からすうり 

 かつて、鹿児島市の小野町に、ハッチョウトンボが生息する沼地があった。高校生の頃、友達がそのことを教えてくれて、誘い合って、アブのように小さなトンボを見に行ったことがある。

 鹿児島を離れてから、その場所の記憶も朧になり、ときたま夢にまで見るようになっていた。昔、一緒に行った友達も、鹿児島から離れていたので、彼にとっても、まるで夢のような思い出となっており、場所がはっきりしなくなっていた。
 僕がUターンしてのち、その友だちが思い出の場所をついに探し当て、誘われて一緒に行ってみたのだが、今では沼地は水が抜けて普通の草地になっていた。
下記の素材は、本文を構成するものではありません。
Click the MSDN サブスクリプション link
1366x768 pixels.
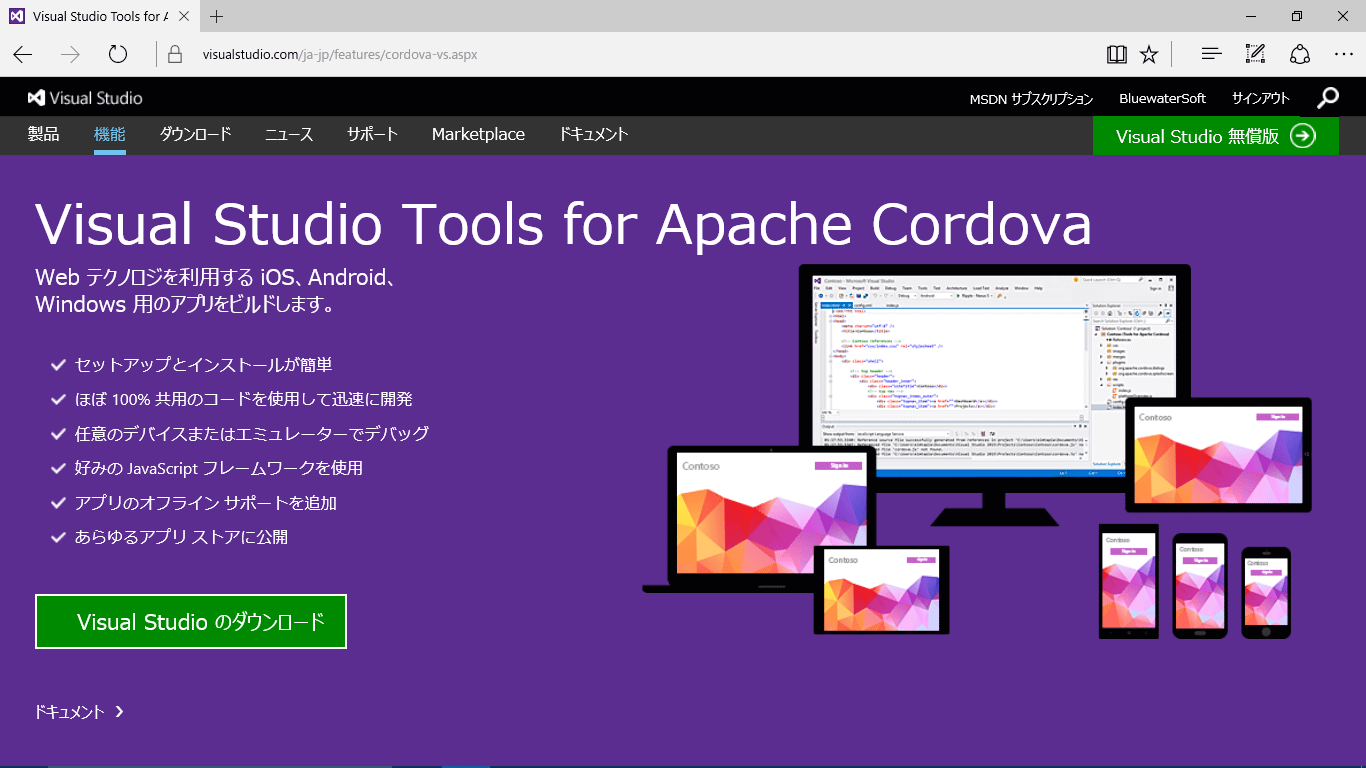pos(1031,98)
背後には高速道路が通っていたが、当事の面影だけは残っていた(写真上)。

 そこで偶然見つけたのがカラスウリ(写真下) 。
 九州・四国・本州の野山に自生するらしい。しかし、東京に住んでいたころも、長野県でも見たことがなかった。
 東京では、あまり野山に出かけなかったから見なかっただけなのか、長野県は高冷地だから自生していないのか…、どちらもちゃんと調べたわけではないが、とにかく1度も見たことはなかった。だから、僕にとって、は鹿児島の山で遊んだ小中学校時代を象徴する実となっていて、久しぶりに見つけて嬉しくなってしまった。